───── Passage provided

Ravioli Bolognese with beef or quorn
- 2 cup 00 flour or bread flour
- 2 tbsp olive oil
- 1 egg
- 1/2 cup warm water
- 1 tbsp olive oil
- 1/2 small onion, chopped finely
- 2 clove garlic - optional
- 100 grams minced beef or quorn mince
- 1 tsp dried basil
- 1 cup red wine - optional
- 150 grams or half a large tin of chopped tomatoes, drained
- 1 tbsp tomato paste
- 1 beef stock cube
- 1 seasoning to taste
- 1 parmesan cheese to sprinkle over your finished ravioli
- First make the pasta dough.
- In a kitchen mixer with the dough hook or by hand
- Put the flour into the bowl, crack in the egg, add the oil and start the mixer, make sure you keep pushing down any flour that rises up the bowl
- Start adding the water a little at a time and allow it to be worked into the dough fully before adding more.
- The dough should be very soft and pliable and even stick to the sides of the bowl a little, but be easy to roll off again.
- Once the dough has reached this stage knead it for a few minutes in the machine or a 10 minutes by hand until it is smooth and elastic (kneading activates the gluten and makes the dough stretchy)
- Your dough is ready to be made into sheets for the ravioli (or lasagne - if you just want the pasta)
- Twist off half the dough and start feeding it through your pasta machine on the thickest setting - if it looks over stretched, lay out on your board and rub flour into the sheet turn over and do again on the other side the fold over and put through again.

──────────

- Written request 1
Extract the ravioli Bolognese recipe above and reproduce it in full, word for word.

───── Input records

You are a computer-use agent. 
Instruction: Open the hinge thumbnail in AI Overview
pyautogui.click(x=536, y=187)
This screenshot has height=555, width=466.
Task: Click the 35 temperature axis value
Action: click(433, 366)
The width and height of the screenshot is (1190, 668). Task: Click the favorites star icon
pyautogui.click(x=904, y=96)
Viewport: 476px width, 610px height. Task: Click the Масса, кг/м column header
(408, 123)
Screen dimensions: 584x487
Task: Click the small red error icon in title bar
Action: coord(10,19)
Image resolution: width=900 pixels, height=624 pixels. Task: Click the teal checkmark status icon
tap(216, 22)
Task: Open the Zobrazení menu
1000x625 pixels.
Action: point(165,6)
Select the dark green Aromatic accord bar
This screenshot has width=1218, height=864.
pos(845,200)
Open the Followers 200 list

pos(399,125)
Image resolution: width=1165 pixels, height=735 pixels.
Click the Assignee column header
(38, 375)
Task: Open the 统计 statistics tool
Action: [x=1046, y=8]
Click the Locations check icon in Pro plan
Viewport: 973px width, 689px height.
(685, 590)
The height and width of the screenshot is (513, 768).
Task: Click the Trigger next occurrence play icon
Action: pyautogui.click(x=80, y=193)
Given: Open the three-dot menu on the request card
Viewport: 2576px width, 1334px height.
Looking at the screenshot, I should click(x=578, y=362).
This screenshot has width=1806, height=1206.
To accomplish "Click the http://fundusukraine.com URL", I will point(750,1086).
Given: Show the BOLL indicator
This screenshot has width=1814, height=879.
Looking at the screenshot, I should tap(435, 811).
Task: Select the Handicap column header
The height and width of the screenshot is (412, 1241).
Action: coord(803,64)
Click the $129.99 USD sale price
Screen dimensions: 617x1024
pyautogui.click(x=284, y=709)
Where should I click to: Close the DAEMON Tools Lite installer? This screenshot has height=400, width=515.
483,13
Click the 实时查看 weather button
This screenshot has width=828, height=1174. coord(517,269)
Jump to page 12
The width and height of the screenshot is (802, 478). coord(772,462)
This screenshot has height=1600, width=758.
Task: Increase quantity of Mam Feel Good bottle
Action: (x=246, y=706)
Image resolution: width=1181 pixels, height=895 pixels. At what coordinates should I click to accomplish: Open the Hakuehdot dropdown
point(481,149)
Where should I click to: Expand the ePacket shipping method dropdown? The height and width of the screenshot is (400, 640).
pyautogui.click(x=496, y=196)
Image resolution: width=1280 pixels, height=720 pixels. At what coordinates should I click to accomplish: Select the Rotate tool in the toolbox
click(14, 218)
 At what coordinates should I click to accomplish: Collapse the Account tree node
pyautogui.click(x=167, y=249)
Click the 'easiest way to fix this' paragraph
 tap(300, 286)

──────────

- Written request 2
Give the entries again from the line containing "Image resolution: width=1280" through the end of the entries, inclusive, with "Collapse" swapped for "Expand" and nothing else changed.

- Task response 1
Ravioli Bolognese with beef or quorn
- 2 cup 00 flour or bread flour
- 2 tbsp olive oil
- 1 egg
- 1/2 cup warm water
- 1 tbsp olive oil
- 1/2 small onion, chopped finely
- 2 clove garlic - optional
- 100 grams minced beef or quorn mince
- 1 tsp dried basil
- 1 cup red wine - optional
- 150 grams or half a large tin of chopped tomatoes, drained
- 1 tbsp tomato paste
- 1 beef stock cube
- 1 seasoning to taste
- 1 parmesan cheese to sprinkle over your finished ravioli
- First make the pasta dough.
- In a kitchen mixer with the dough hook or by hand
- Put the flour into the bowl, crack in the egg, add the oil and start the mixer, make sure you keep pushing down any flour that rises up the bowl
- Start adding the water a little at a time and allow it to be worked into the dough fully before adding more.
- The dough should be very soft and pliable and even stick to the sides of the bowl a little, but be easy to roll off again.
- Once the dough has reached this stage knead it for a few minutes in the machine or a 10 minutes by hand until it is smooth and elastic (kneading activates the gluten and makes the dough stretchy)
- Your dough is ready to be made into sheets for the ravioli (or lasagne - if you just want the pasta)
- Twist off half the dough and start feeding it through your pasta machine on the thickest setting - if it looks over stretched, lay out on your board and rub flour into the sheet turn over and do again on the other side the fold over and put through again.

- Task response 2
Image resolution: width=1280 pixels, height=720 pixels. At what coordinates should I click to accomplish: Select the Rotate tool in the toolbox
click(14, 218)
 At what coordinates should I click to accomplish: Expand the Account tree node
pyautogui.click(x=167, y=249)
Click the 'easiest way to fix this' paragraph
 tap(300, 286)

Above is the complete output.